3. 下載Nvidia Driver,到[官網](https://www.nvidia.com/Download/index.aspx?lang=en-us)下載
### 解安裝Nvidia Driver
4. 解除安裝之前先進入command prompt然後stop running Graphics session (此步驟可省略)
- 按下 `[Ctrl]+[Alt]+[F1~F6]` 然後登入作業系統
- 關閉Graphics Session
`sudo service lightdm stop` (For Ubuntu)
5. 卸載Nvidia Driver,下面三個步驟選其中一個
- sudo apt-get purge nvidia*
- sudo /usr/bin/nvidia-uninstall
- sudo NVIDIA-Linux-x86_64-460.84.run --uninstall
6. 重新開機
- `reboot`
### 安裝Nvidia Driver
7. 安裝之前先進入command prompt然後stop running Graphics session
- 按下 `[Ctrl]+[Alt]+[F1~F6]` 然後登入作業系統
- 關閉Graphics Session
`sudo service lightdm stop` (For Ubuntu)
8. 安裝Nvidia Driver
- `sudo chmod +x NVIDIA-Linux-x86_64-XXX.run` (在官網下載的檔案)

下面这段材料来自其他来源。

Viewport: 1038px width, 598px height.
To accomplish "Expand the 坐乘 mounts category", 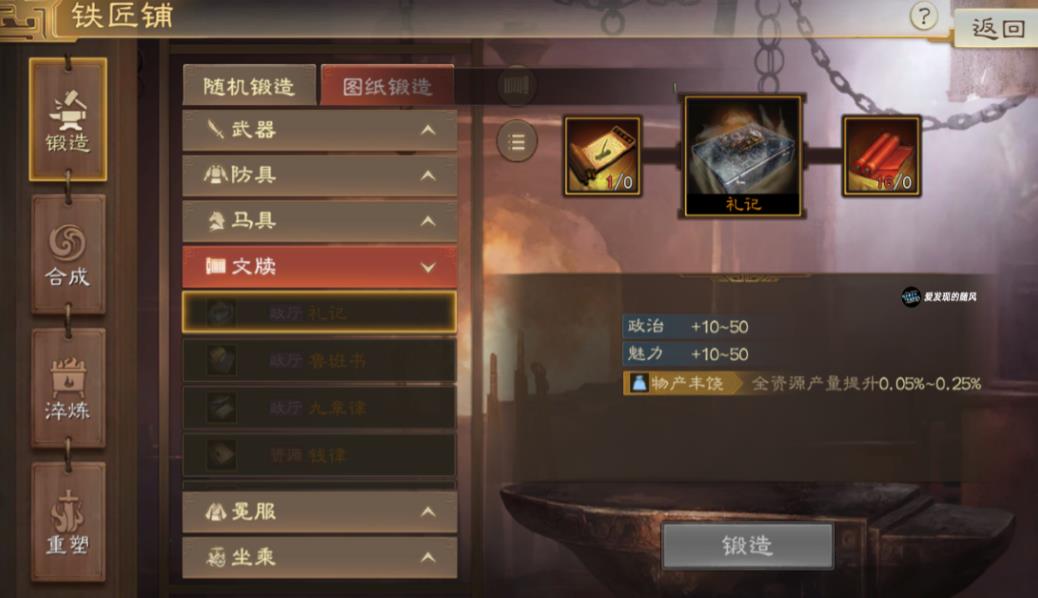I will 319,557.
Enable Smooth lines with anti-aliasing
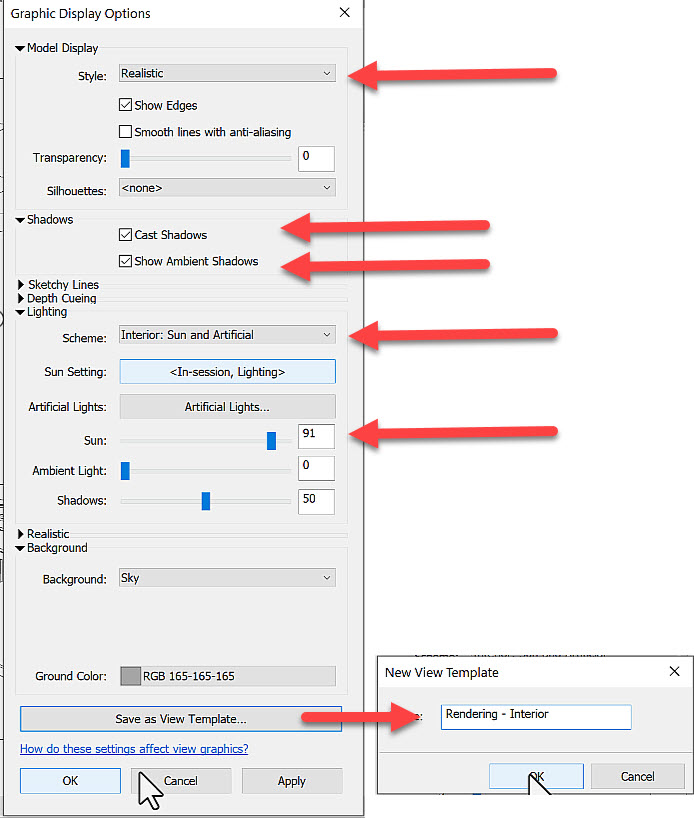 pyautogui.click(x=126, y=132)
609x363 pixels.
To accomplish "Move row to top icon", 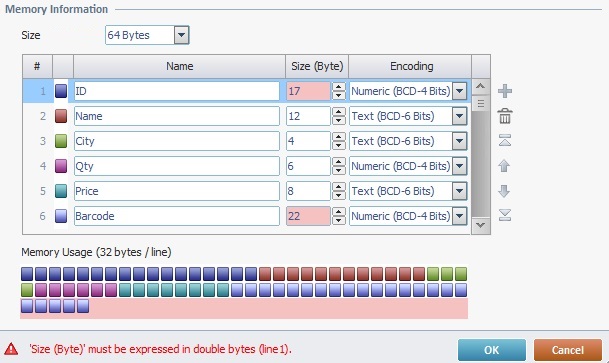I will tap(505, 140).
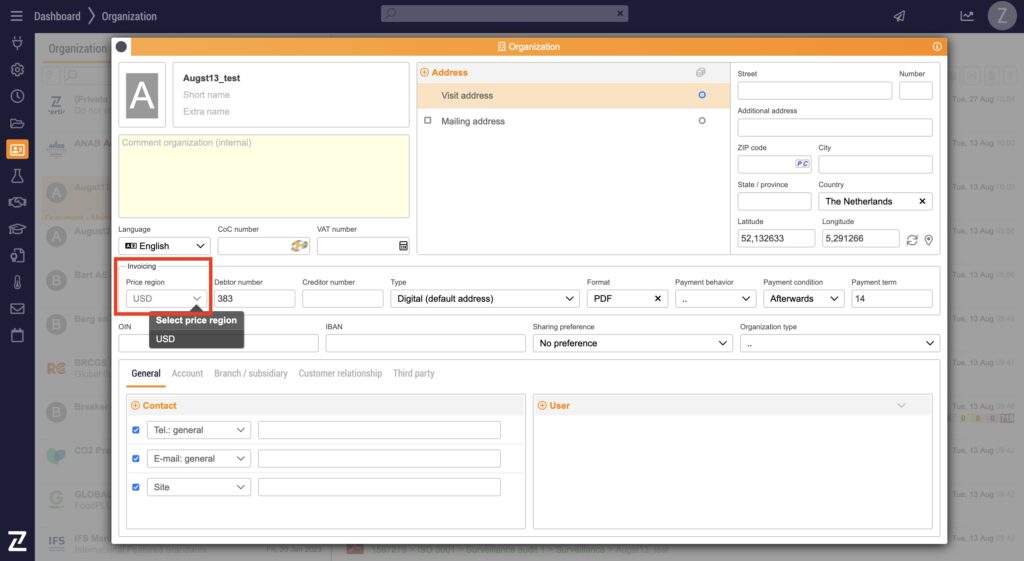Click the paper plane icon in top bar
Screen dimensions: 1024x561
point(899,16)
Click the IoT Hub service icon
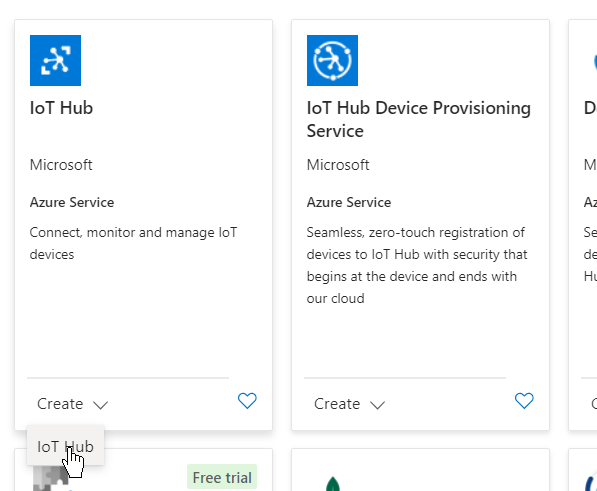This screenshot has width=597, height=491. [x=55, y=61]
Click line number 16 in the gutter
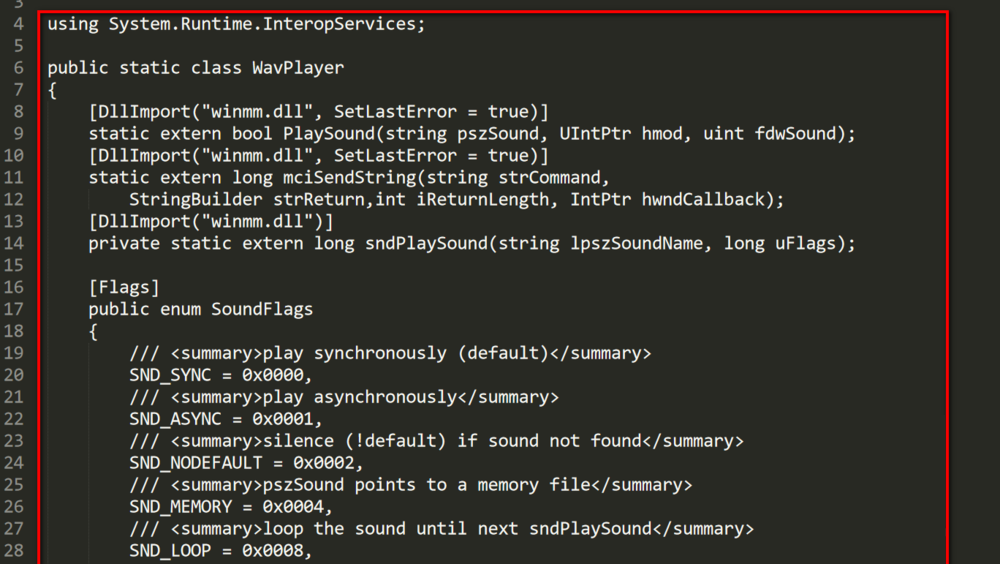1000x564 pixels. [13, 287]
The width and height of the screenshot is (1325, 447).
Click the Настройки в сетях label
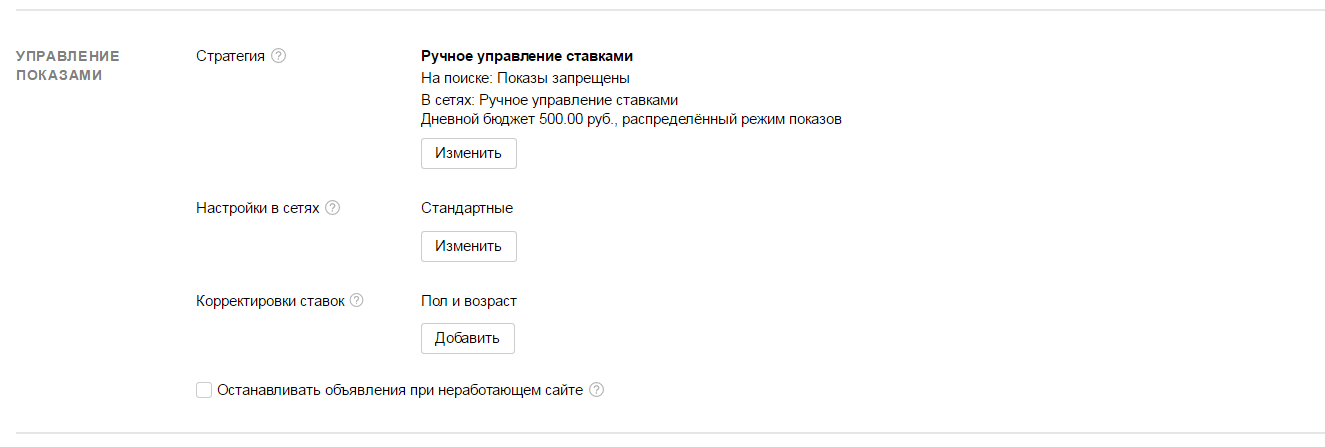pos(258,208)
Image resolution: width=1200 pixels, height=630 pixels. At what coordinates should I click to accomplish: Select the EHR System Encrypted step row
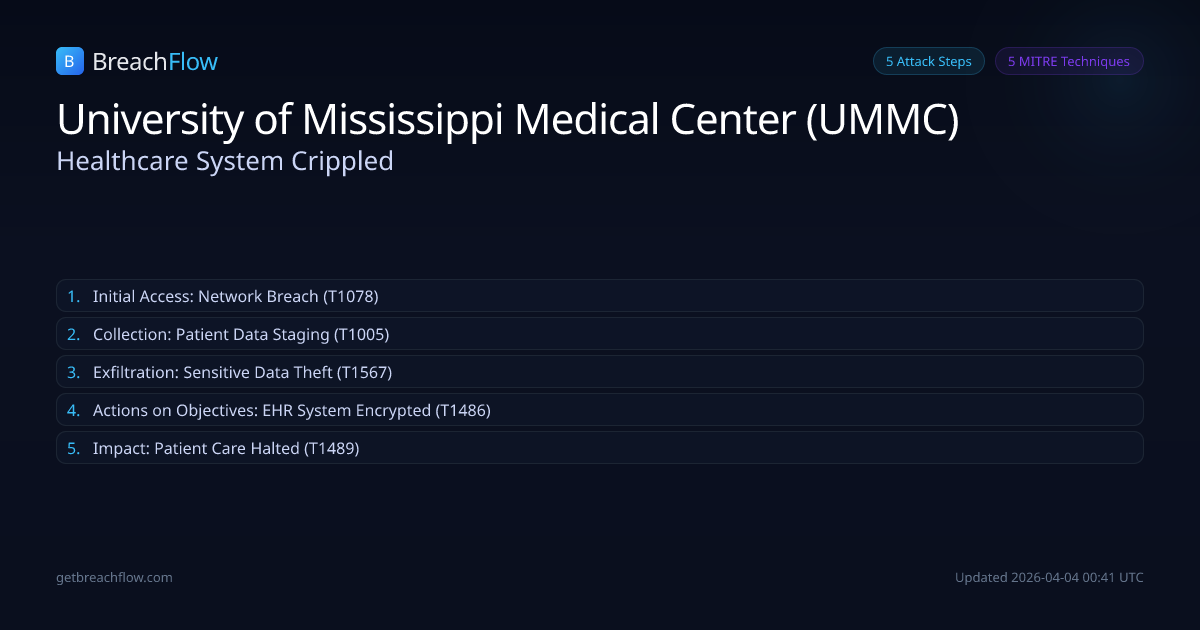click(600, 410)
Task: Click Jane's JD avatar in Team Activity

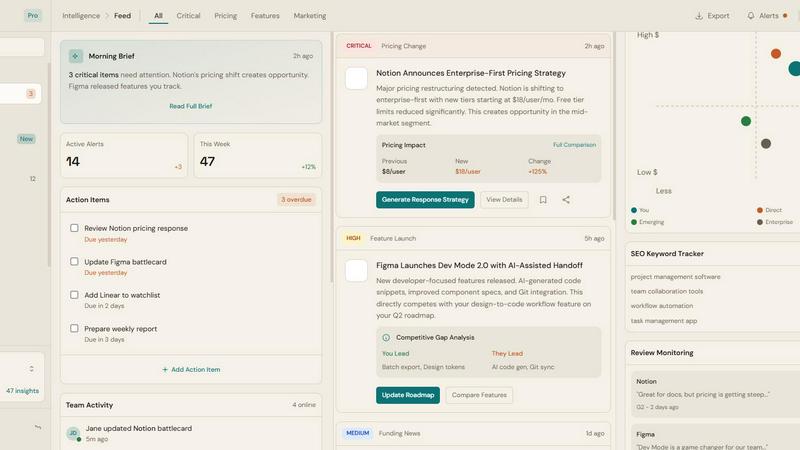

- `sudo NVIDIA-Linux-x86_64-XXX.run`
9. 重新啟動電腦
- `reboot`
10. 確認套件是否已經安裝
- `dpkg -l nvidia*`
- `nvidia-smi`
## Cuda
### 安裝之前
1. 如何確認電腦上的Cuda版本
- cat /usr/local/cuda/version.txt
- nvcc -V
2. 下載cuda,到[官網](https://developer.nvidia.com/cuda-toolkit-archive)下載cuda 11.1,選哪種下載都可以,我這邊是選擇runfile(local)
or 用wget
### 移除Cuda
3. 移除舊版cuda,下面選一種(確保沒有/usr/local/cuda-XX.X資料夾)
- `sudo apt-get --purge remove 'cuda*'`
- `sudo apt-get autoremove --purge cuda`
- `sudo /usr/local/cuda-10.2/bin/cuda-uninstaller` [官網上寫的](https://docs.nvidia.com/cuda/cuda-installation-guide-linux/index.html#runfile-uninstallation),cuda-10.2換成自己的版本
### 安裝Cuda
4. 開始安裝Cuda (記得先用chmod +x讓檔案可以執行,前面兩種不適用跑_linux檔的)
1. `sudo ./cuda_11.1.1_455.32.00_linux.run --driver --silent` (裝了nvidia driver就不用)
2. `sudo ./cuda_11.1.1_455.32.00_linux.run --toolkit --silent`
3. `sudo ./cuda_11.1.1_455.32.00_linux.run --samples --silent`
5. **注意!!** 如果/tmp資料夾容量不夠時會不能安裝,需要給tmpdir=[YourDirectory]的參數,這邊我是給/home/tmp,所以上面的command會變成,同時/home/tmp要是chmod 777:
1. `sudo ./cuda_11.1.1_455.32.00_linux.run --driver --silent --tmpdir=/home/tmp` (裝了nvidia driver就不用)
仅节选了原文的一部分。